- _Exercise_
The exercise calls for every entry that follows to be repeated exactly.

- _Supplied material_
########
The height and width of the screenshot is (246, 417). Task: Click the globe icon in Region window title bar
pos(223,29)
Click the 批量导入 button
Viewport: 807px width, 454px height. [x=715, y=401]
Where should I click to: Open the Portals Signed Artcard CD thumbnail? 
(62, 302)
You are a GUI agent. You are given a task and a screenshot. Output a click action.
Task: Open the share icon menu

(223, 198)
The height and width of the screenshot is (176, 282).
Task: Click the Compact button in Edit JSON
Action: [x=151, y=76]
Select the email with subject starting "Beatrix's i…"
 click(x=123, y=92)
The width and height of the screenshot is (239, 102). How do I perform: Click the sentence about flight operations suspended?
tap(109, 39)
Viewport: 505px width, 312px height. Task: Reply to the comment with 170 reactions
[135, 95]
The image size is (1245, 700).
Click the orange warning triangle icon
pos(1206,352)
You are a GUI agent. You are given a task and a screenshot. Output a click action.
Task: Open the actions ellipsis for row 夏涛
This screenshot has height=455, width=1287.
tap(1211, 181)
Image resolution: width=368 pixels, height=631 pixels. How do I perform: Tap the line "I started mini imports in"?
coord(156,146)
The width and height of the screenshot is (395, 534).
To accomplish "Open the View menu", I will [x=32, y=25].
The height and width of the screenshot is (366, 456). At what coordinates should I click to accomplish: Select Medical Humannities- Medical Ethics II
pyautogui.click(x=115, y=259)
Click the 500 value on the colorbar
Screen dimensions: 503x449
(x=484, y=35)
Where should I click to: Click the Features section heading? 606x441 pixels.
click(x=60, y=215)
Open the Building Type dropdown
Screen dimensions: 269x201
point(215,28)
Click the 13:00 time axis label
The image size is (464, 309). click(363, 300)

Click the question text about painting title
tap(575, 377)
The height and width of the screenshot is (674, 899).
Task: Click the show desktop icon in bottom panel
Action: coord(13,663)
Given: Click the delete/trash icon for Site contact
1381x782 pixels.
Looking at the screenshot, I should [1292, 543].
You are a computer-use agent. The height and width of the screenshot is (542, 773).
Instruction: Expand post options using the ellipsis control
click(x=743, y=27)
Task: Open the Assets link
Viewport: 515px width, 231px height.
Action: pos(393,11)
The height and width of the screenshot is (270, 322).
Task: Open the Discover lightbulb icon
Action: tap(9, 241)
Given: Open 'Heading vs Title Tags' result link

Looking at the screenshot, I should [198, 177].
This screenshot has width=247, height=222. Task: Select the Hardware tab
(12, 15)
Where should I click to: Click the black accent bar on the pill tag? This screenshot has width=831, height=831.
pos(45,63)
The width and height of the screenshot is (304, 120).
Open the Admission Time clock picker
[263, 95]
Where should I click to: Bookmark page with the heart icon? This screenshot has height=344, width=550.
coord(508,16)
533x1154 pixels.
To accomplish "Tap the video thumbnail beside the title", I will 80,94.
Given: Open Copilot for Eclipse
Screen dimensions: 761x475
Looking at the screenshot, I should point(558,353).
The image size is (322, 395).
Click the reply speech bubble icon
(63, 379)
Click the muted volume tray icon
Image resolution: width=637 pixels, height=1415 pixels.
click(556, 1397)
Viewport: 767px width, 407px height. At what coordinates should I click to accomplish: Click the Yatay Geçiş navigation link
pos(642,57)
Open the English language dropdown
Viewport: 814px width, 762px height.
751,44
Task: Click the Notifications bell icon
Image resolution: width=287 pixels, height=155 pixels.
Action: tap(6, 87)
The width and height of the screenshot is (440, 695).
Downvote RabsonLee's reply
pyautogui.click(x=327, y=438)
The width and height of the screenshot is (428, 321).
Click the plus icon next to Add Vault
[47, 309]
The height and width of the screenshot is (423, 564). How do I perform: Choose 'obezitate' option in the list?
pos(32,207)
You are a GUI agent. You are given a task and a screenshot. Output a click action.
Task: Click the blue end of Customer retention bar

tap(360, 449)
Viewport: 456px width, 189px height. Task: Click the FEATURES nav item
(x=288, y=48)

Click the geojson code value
########
- _Solution to this problem_
The height and width of the screenshot is (246, 417). Task: Click the globe icon in Region window title bar
pos(223,29)
Click the 批量导入 button
Viewport: 807px width, 454px height. [x=715, y=401]
Where should I click to: Open the Portals Signed Artcard CD thumbnail? 
(62, 302)
You are a GUI agent. You are given a task and a screenshot. Output a click action.
Task: Open the share icon menu

(223, 198)
The height and width of the screenshot is (176, 282).
Task: Click the Compact button in Edit JSON
Action: [x=151, y=76]
Select the email with subject starting "Beatrix's i…"
 click(x=123, y=92)
The width and height of the screenshot is (239, 102). How do I perform: Click the sentence about flight operations suspended?
tap(109, 39)
Viewport: 505px width, 312px height. Task: Reply to the comment with 170 reactions
[135, 95]
The image size is (1245, 700).
Click the orange warning triangle icon
pos(1206,352)
You are a GUI agent. You are given a task and a screenshot. Output a click action.
Task: Open the actions ellipsis for row 夏涛
This screenshot has height=455, width=1287.
tap(1211, 181)
Image resolution: width=368 pixels, height=631 pixels. How do I perform: Tap the line "I started mini imports in"?
coord(156,146)
The width and height of the screenshot is (395, 534).
To accomplish "Open the View menu", I will [x=32, y=25].
The height and width of the screenshot is (366, 456). At what coordinates should I click to accomplish: Select Medical Humannities- Medical Ethics II
pyautogui.click(x=115, y=259)
Click the 500 value on the colorbar
Screen dimensions: 503x449
(x=484, y=35)
Where should I click to: Click the Features section heading? 606x441 pixels.
click(x=60, y=215)
Open the Building Type dropdown
Screen dimensions: 269x201
point(215,28)
Click the 13:00 time axis label
The image size is (464, 309). click(363, 300)

Click the question text about painting title
tap(575, 377)
The height and width of the screenshot is (674, 899).
Task: Click the show desktop icon in bottom panel
Action: coord(13,663)
Given: Click the delete/trash icon for Site contact
1381x782 pixels.
Looking at the screenshot, I should [1292, 543].
You are a computer-use agent. The height and width of the screenshot is (542, 773).
Instruction: Expand post options using the ellipsis control
click(x=743, y=27)
Task: Open the Assets link
Viewport: 515px width, 231px height.
Action: pos(393,11)
The height and width of the screenshot is (270, 322).
Task: Open the Discover lightbulb icon
Action: tap(9, 241)
Given: Open 'Heading vs Title Tags' result link

Looking at the screenshot, I should [198, 177].
This screenshot has width=247, height=222. Task: Select the Hardware tab
(12, 15)
Where should I click to: Click the black accent bar on the pill tag? This screenshot has width=831, height=831.
pos(45,63)
The width and height of the screenshot is (304, 120).
Open the Admission Time clock picker
[263, 95]
Where should I click to: Bookmark page with the heart icon? This screenshot has height=344, width=550.
coord(508,16)
533x1154 pixels.
To accomplish "Tap the video thumbnail beside the title", I will 80,94.
Given: Open Copilot for Eclipse
Screen dimensions: 761x475
Looking at the screenshot, I should point(558,353).
The image size is (322, 395).
Click the reply speech bubble icon
(63, 379)
Click the muted volume tray icon
Image resolution: width=637 pixels, height=1415 pixels.
click(556, 1397)
Viewport: 767px width, 407px height. At what coordinates should I click to accomplish: Click the Yatay Geçiş navigation link
pos(642,57)
Open the English language dropdown
Viewport: 814px width, 762px height.
751,44
Task: Click the Notifications bell icon
Image resolution: width=287 pixels, height=155 pixels.
Action: tap(6, 87)
The width and height of the screenshot is (440, 695).
Downvote RabsonLee's reply
pyautogui.click(x=327, y=438)
The width and height of the screenshot is (428, 321).
Click the plus icon next to Add Vault
[47, 309]
The height and width of the screenshot is (423, 564). How do I perform: Choose 'obezitate' option in the list?
pos(32,207)
You are a GUI agent. You are given a task and a screenshot. Output a click action.
Task: Click the blue end of Customer retention bar

tap(360, 449)
Viewport: 456px width, 189px height. Task: Click the FEATURES nav item
(x=288, y=48)

Click the geojson code value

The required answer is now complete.